Pontifications: Assessing the benefit of new airplanes in low oil pricing

Hamilton KING5_2

By Scott Hamilton

Dec. 7, 2015, © Leeham Co.: Oil for West Texas Intermediate Crude closed Friday at $39.97. International Brent closed at $43.05. These figures continue to breathe life into used aircraft and raise questions about new orders.

In recent weeks, we’ve seen Delta Air Lines extend use of 15 Boeing 757s. Earlier United Airlines decided to refurbish 21 Boeing 767-300ERs. United is also leasing in 38 used Airbus A319s. Southwest Airlines is acquiring more than 20 used Boeing 737-700s through leases.

New aircraft orders are off for Boeing this year. Through Dec. 2, Boeing posted 568 net orders. Unless there is an explosive month in the remaining 24 days of this year, Boeing won’t meet a book-to-bill rate of one.

Airbus hadn’t posted its November orders as of Friday, but through October, the company recorded 850 net orders, comfortably more than a 1:1 book:bill.
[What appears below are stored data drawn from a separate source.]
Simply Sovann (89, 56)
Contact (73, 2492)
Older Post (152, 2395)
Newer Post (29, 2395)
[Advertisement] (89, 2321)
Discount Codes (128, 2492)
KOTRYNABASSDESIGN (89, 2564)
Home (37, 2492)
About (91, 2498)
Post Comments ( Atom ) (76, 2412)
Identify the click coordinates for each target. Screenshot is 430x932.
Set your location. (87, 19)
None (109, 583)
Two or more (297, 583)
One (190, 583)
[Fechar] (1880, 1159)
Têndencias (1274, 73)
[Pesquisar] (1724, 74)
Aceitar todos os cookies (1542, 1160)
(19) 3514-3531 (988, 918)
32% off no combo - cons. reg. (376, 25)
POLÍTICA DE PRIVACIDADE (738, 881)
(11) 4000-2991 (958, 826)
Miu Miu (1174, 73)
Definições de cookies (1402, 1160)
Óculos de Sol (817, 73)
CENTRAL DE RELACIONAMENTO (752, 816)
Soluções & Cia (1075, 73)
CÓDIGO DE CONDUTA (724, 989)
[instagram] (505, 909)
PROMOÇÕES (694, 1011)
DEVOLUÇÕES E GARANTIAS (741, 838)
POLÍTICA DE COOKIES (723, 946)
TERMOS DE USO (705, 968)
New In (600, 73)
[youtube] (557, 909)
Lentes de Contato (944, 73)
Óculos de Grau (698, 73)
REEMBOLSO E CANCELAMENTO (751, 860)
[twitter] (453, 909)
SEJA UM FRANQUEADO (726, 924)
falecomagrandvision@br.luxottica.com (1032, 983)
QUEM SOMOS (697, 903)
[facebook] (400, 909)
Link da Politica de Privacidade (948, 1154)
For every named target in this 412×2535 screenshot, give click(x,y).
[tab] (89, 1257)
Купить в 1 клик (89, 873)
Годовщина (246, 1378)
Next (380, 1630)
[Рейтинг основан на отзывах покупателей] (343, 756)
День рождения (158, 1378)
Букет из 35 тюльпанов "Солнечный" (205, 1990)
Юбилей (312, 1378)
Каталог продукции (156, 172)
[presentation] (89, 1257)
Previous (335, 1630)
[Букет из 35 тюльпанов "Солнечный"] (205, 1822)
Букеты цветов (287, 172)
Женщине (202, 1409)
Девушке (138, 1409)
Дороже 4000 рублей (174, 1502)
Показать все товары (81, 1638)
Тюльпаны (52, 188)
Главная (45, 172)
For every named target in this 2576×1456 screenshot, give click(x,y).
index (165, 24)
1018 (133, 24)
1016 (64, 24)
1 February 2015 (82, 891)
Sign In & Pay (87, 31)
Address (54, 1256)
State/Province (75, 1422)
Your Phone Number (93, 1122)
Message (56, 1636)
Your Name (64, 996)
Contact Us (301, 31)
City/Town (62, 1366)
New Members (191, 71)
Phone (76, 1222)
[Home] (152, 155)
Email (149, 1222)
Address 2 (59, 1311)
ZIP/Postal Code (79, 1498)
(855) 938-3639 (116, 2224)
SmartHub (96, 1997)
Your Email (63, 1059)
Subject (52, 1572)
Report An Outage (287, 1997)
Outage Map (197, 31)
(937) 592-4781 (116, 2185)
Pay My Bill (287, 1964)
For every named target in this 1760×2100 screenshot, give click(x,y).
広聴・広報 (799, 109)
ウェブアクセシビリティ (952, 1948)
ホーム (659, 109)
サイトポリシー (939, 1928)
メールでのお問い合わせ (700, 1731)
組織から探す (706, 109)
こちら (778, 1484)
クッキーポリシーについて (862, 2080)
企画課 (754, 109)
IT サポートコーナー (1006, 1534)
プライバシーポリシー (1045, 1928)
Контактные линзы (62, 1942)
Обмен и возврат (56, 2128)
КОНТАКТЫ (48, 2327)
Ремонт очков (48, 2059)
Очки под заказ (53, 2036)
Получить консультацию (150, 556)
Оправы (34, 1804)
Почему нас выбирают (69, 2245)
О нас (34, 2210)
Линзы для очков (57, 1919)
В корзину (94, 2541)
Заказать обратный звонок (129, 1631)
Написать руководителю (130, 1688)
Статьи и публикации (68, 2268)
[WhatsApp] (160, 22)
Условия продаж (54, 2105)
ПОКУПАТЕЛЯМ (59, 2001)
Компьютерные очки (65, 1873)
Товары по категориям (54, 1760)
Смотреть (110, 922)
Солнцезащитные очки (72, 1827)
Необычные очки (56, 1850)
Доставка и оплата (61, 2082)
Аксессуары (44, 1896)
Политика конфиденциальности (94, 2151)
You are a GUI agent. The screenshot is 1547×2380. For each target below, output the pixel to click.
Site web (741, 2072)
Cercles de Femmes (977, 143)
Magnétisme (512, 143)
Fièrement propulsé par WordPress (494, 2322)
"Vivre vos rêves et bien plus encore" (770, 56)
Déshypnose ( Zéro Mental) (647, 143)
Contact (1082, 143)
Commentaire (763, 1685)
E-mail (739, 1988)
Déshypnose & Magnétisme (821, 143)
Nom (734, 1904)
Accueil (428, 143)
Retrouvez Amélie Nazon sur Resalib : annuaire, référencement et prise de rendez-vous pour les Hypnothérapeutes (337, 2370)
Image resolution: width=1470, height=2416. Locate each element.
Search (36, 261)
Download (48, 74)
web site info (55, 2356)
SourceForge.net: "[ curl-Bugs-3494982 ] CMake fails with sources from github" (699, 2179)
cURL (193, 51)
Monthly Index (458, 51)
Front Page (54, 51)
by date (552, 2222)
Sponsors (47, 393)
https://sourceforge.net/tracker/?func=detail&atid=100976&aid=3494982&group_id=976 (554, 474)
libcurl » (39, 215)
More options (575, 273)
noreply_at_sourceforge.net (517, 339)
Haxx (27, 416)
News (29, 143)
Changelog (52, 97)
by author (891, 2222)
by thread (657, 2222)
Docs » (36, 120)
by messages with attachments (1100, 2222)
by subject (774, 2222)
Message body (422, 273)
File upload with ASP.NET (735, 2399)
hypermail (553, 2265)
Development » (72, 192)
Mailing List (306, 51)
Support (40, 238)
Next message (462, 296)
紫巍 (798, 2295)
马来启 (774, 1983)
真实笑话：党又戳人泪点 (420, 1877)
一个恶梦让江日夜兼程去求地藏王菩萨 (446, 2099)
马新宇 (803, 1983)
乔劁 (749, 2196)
It announced 108 firm orders in November, with 14 of these representing a swap from A350-900s to A330-900s.

What is the affect of lower oil prices on the new airplanes?

During the Nov.10 earnings call for AerCap, the world’s No. 2 lessor, Michael Linenberg, the aerospace analyst for Deutsche Bank, recounted a conversation he had recently with an unidentified airline official. From the earnings call transcript:

Linenberg: I recently had a conversation with an airline management team and they were talking about the fact that fuel prices have come down a bit. And they said look, Boeing and Airbus, they’re going to have to start accounting for that in the pricing of new airplanes. And I said all right, well, how should we think about it? And they said look, if you look at a new airplane versus an older aircraft like a CEO versus a NEO, The NEO probably gives us $800,000 of savings a year or at least that is what it was when oil was over $100 a barrel.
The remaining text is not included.